» **Requirement**
Output all the data below verbatim.

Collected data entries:

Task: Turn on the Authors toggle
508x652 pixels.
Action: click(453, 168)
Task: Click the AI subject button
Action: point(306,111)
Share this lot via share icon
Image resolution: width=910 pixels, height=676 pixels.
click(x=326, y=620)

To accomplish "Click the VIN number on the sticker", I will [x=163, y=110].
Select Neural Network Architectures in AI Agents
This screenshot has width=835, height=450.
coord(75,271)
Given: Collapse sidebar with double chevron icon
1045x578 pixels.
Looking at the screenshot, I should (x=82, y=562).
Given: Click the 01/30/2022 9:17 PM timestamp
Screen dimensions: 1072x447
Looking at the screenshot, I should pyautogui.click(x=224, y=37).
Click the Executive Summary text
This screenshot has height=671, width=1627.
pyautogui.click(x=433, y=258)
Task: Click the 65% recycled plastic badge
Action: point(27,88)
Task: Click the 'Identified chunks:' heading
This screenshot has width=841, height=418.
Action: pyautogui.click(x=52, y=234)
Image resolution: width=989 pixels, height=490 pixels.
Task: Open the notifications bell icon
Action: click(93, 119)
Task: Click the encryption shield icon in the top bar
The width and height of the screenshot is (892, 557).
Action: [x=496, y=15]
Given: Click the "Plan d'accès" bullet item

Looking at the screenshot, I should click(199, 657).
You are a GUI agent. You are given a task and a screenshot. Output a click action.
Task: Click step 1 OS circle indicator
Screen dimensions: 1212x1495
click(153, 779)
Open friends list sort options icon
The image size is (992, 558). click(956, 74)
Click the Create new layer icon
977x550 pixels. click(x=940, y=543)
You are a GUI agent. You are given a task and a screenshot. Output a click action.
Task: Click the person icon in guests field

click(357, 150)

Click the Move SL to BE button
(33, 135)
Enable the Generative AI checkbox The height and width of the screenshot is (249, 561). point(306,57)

» **Solved exercise**
Task: Turn on the Authors toggle
508x652 pixels.
Action: click(453, 168)
Task: Click the AI subject button
Action: point(306,111)
Share this lot via share icon
Image resolution: width=910 pixels, height=676 pixels.
click(x=326, y=620)

To accomplish "Click the VIN number on the sticker", I will [x=163, y=110].
Select Neural Network Architectures in AI Agents
This screenshot has width=835, height=450.
coord(75,271)
Given: Collapse sidebar with double chevron icon
1045x578 pixels.
Looking at the screenshot, I should (x=82, y=562).
Given: Click the 01/30/2022 9:17 PM timestamp
Screen dimensions: 1072x447
Looking at the screenshot, I should pyautogui.click(x=224, y=37).
Click the Executive Summary text
This screenshot has height=671, width=1627.
pyautogui.click(x=433, y=258)
Task: Click the 65% recycled plastic badge
Action: point(27,88)
Task: Click the 'Identified chunks:' heading
This screenshot has width=841, height=418.
Action: pyautogui.click(x=52, y=234)
Image resolution: width=989 pixels, height=490 pixels.
Task: Open the notifications bell icon
Action: click(93, 119)
Task: Click the encryption shield icon in the top bar
The width and height of the screenshot is (892, 557).
Action: [x=496, y=15]
Given: Click the "Plan d'accès" bullet item

Looking at the screenshot, I should click(199, 657).
You are a GUI agent. You are given a task and a screenshot. Output a click action.
Task: Click step 1 OS circle indicator
Screen dimensions: 1212x1495
click(153, 779)
Open friends list sort options icon
The image size is (992, 558). click(956, 74)
Click the Create new layer icon
977x550 pixels. click(x=940, y=543)
You are a GUI agent. You are given a task and a screenshot. Output a click action.
Task: Click the person icon in guests field

click(357, 150)

Click the Move SL to BE button
(33, 135)
Enable the Generative AI checkbox The height and width of the screenshot is (249, 561). point(306,57)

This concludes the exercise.